With no known formal education beyond the grade school he attended in Bradford, Pennsylvania, chief assistant Sanborn met the challenge.

Sanborn's signature on deliveries of freelancers’ negatives read “Curator in Charge of Negatives.” It was an assumed title, but Sanborn kept it. He went on to establish the Bronx Zoo's first photo department in 1901 and become its official photographer and assistant editor under Hornaday. Sanborn expanded his titles to include official photographer of the New York Aquarium when it became part of the New York Zoological Society (now the Wildlife Conservation Society) in 1902. Recognizing Sanborn's attention for detail, Hornaday handed over his own title of editor to Sanborn in 1909. Sanborn became editor of The Bulletin of the New York Zoological Society, along with other journals and publications.

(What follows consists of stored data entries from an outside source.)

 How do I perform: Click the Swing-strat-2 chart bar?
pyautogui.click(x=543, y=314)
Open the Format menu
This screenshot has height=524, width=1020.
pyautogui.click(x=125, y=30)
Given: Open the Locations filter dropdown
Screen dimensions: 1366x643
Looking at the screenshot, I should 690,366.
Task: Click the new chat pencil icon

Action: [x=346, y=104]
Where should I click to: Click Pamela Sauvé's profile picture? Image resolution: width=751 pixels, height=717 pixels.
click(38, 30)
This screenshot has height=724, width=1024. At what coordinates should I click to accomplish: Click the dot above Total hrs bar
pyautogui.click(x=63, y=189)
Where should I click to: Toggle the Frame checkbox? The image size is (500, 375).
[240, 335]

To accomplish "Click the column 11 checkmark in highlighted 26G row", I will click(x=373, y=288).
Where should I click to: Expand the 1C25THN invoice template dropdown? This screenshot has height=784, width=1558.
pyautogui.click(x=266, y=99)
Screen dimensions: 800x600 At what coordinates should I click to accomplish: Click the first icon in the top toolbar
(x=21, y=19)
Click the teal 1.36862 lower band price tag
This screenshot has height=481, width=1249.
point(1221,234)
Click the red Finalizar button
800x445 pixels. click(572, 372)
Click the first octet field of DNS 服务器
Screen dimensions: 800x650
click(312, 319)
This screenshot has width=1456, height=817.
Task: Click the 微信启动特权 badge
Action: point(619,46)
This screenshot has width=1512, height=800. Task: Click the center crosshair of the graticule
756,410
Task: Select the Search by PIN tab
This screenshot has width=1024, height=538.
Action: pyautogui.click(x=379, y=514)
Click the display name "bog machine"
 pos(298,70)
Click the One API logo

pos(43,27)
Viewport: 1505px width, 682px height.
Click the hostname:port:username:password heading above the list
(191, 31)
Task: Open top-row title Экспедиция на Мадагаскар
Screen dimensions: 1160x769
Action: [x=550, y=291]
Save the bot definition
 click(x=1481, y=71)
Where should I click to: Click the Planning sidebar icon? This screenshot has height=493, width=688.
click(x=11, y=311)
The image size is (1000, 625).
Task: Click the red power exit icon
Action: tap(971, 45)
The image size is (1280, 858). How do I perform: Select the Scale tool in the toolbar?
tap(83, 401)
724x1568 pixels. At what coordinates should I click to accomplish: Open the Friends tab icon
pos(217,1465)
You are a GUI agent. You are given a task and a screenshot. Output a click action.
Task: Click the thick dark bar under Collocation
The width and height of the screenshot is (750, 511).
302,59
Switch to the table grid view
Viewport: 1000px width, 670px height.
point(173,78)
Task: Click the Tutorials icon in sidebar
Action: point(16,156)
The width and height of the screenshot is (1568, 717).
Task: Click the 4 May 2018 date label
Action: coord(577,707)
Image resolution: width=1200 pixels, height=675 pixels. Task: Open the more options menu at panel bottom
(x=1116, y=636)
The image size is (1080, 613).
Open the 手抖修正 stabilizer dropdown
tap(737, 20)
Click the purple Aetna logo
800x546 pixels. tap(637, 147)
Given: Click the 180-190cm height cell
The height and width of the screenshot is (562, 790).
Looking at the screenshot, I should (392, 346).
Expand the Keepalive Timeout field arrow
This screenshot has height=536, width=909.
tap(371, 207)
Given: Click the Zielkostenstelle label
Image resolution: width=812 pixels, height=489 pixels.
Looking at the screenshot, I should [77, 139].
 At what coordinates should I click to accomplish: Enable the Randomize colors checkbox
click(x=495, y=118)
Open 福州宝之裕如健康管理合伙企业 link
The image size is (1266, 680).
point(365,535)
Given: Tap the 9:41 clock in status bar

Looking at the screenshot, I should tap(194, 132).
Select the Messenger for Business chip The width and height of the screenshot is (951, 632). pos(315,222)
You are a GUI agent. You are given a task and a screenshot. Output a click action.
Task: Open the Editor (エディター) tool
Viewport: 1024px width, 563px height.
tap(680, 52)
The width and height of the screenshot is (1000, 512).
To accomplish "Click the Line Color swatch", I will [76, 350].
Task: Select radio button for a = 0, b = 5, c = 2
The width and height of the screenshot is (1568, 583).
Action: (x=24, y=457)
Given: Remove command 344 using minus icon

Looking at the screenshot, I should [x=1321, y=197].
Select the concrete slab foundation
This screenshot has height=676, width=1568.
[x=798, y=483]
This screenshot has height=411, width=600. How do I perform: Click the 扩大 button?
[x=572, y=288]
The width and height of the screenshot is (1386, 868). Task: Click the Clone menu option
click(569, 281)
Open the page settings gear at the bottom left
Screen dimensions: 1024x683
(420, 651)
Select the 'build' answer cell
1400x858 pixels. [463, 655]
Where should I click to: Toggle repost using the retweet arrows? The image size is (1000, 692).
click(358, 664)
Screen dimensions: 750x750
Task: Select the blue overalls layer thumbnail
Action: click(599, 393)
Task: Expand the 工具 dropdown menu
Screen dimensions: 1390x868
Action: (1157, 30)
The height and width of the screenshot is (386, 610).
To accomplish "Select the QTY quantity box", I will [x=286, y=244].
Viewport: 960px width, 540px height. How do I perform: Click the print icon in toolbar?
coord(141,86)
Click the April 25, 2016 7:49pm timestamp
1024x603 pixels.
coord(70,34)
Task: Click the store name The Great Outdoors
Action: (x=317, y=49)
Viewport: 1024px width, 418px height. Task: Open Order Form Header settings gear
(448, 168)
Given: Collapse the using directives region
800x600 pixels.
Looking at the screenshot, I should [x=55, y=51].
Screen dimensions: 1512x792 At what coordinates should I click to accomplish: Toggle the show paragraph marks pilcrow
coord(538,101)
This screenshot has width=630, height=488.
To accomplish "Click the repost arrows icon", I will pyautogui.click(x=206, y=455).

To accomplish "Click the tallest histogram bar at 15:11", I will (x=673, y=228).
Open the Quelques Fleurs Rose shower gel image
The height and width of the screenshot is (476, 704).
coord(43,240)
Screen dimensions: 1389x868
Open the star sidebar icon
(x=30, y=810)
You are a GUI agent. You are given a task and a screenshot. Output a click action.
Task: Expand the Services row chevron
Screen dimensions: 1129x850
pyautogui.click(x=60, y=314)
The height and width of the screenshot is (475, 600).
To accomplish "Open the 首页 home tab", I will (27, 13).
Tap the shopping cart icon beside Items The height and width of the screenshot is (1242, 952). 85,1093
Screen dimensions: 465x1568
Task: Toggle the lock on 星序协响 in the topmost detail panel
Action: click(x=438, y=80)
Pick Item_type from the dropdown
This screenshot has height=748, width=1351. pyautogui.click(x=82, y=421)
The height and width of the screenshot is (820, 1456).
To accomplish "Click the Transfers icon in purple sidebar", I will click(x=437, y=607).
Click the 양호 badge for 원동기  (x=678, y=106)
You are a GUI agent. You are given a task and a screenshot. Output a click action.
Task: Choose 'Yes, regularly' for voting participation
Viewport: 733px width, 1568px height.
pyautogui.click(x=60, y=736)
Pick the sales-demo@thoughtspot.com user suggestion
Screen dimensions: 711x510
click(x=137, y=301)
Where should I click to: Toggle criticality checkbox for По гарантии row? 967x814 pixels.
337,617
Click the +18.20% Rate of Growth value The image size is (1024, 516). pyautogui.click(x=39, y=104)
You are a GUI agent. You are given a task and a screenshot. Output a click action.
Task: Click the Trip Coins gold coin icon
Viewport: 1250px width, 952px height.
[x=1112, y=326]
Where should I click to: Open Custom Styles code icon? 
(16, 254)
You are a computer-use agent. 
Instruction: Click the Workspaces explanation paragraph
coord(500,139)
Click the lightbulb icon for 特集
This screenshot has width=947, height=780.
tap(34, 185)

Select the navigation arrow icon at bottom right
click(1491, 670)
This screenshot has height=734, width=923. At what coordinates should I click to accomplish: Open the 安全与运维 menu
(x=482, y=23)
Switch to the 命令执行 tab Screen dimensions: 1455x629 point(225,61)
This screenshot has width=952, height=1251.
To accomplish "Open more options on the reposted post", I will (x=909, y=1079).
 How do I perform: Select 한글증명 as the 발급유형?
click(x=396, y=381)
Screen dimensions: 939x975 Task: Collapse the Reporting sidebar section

A slight, energetic man, Sanborn was a perfectionist at his acquired professions and in his dress, and his eccentricities led to legends. According to one, Sanborn kept eighteen complete changes of clothing in his Bronx Zoo darkroom.

The gear Sanborn used was larger than most of the wildlife he photographed. Heavy cameras and glass plate negatives moved with him from location to location. Action shots were not the demand; instead, Sanborn sought to produce clear, sharp shots that showed the animals exactly as they appeared and with an attractive background. He established his own style by creating camera setups that captured the likes of monkeys, jaguars, and especially fish. When extra light was needed, he illuminated his subjects by igniting flash powder that flared brightly then covered all in a cloud of gray smoke. It was difficult on any day, but there were no incidents until the winter of 1926-1927. His use of flash powder led to an explosion in his darkroom. It left Sanborn badly burned and unable to work for some time. Based on his diminished output following the accident, it is possible he never fully recovered.

==Expeditions==
In addition to his regular duties as official photographer and editor, Sanborn traveled the globe on several New York Zoological Society expeditions to cover conservation efforts.

In the early 1900s, massacres of the American bison had brought the iconic species to near extinction. The Bronx Zoo, led by Hornaday and the American Bison Society raised a small herd for reintroduction to their home range. In 1907, Sanborn accompanied H. R. Mitchell, chief clerk for the Bronx Zoo, and the bison during their shipment via railroad from the Bronx to Cache, Oklahoma. He documented the event.

In 1928, Sanborn journeyed with Charles H. Townsend, director of the New York Aquarium, to the Galapagos Islands. He photographed the activities as they unfolded. The team brought back 100 giant tortoises to protect the vanishing breed.

==Contributions and legacy==
Sanborn was a distinctive artist in his trades. He gained world recognition as an editor of science publications and as a photographer. His work appeared in numerous publications and prints.

Sanborn laid the foundation of the NYZP photo collection with 14,216 negatives of his subjects including mammals, birds, reptiles, and fish as well as the park's buildings and scenes, and his expeditions.

He retired in 1934 after 35 years of service, still holding the title of official photograph and editor.

He was an unpredictable individualist to the end. Around 1914, he refused participation in the Bronx Zoo's newly established pension plan, only to ask for concession to join in later life. At a last turn, he left his estate to the same fund in his final will.

Sanborn died at age 78 on December 19, 1947.